* **学習用本文**:
<<<<

西暦2012年4月18日から、第98回日本消化器病学会総会が東京新宿京王ホテルで開催されている。会長は自治医大消化器病内科教授 菅野健太郎先生。 菅野先生は同じ岡山県出身、岡山朝日から東大の理科3類に入学した。先生が駒場の助教授時代には、随分と大腸内視鏡の症例を送っていただいた。現在、菅野健太郎先生は、消化器病学会の日本消化器病学会の理事長でもある。理事長で学会長も兼ねるとはあまりないことだ。理事長になる前に、前理事長の跡見先生から学会長を頼まれていたので、このような変則的なことになったのであるが、菅野先生自身「自分としては、いたしかたないと思うが、少し不本意な面もある」とおっしゃっていた。人生成り行きだからこんなこともあろう。


 さて、今回の学会のテーマはトランスサイエンス。このテーマは理事長・学会長人事と違って、菅野先生が主体的に選んだものである。トランスサイエンスとは、「科学的真実を市民の前に提示して、開かれた対話の中で、科学者と市民が共同して、最善の政策決定をして、健全な社会を維持していくというあり方」を意味しているそうだ。昨年2011年3月11日の大震災と、続く2011年3月15日の広島原爆5個分の放射能がもれた福島原発第3原子炉の爆発事故、その後引き続く避難と、環境汚染、食物汚染・・・・・。正に時期を得たテーマであった。

>>>>

* **読解の応用**:
• a. 本文の内容を2文で要約せよ。
• b. 本文のうち「さて、今回の学会のテーマはト」から「に時期を得たテーマであった。」までのすべてを、そのまま書き写して返してください。
エントリを読む必要はない。

* **記録の抜粋**:
<<<<

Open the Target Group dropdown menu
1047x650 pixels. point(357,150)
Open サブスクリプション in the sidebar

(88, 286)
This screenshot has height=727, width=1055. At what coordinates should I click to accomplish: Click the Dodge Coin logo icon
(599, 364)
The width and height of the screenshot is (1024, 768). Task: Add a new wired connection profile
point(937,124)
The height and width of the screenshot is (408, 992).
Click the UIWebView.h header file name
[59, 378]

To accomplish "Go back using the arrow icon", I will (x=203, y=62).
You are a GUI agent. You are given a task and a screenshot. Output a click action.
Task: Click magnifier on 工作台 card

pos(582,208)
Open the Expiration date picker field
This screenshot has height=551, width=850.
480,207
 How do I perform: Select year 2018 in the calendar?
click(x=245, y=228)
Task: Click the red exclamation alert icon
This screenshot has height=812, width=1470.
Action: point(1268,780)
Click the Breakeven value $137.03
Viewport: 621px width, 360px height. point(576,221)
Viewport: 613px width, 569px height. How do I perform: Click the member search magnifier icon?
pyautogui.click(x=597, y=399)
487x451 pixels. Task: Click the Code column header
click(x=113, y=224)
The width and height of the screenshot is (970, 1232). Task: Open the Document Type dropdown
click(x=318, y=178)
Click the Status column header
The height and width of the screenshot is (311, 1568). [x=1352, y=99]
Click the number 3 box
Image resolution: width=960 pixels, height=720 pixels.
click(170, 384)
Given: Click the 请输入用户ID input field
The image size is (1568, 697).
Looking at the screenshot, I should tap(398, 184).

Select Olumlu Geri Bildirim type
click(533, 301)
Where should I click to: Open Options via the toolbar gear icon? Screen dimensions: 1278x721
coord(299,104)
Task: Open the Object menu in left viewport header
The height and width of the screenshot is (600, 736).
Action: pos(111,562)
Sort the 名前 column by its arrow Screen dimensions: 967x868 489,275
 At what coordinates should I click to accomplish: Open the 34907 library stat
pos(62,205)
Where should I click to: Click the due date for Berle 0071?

>>>>

* **項目別解答**:
• a. 2012年4月18日から東京新宿京王ホテルで第98回日本消化器病学会総会が開催されており、学会長は日本消化器病学会の理事長も兼ねる菅野健太郎先生である。今回のテーマは菅野先生が主体的に選んだトランスサイエンスで、大震災と福島原発事故の後という、まさに時期を得たものであった。

• b.
さて、今回の学会のテーマはトランスサイエンス。このテーマは理事長・学会長人事と違って、菅野先生が主体的に選んだものである。トランスサイエンスとは、「科学的真実を市民の前に提示して、開かれた対話の中で、科学者と市民が共同して、最善の政策決定をして、健全な社会を維持していくというあり方」を意味しているそうだ。昨年2011年3月11日の大震災と、続く2011年3月15日の広島原爆5個分の放射能がもれた福島原発第3原子炉の爆発事故、その後引き続く避難と、環境汚染、食物汚染・・・・・。正に時期を得たテーマであった。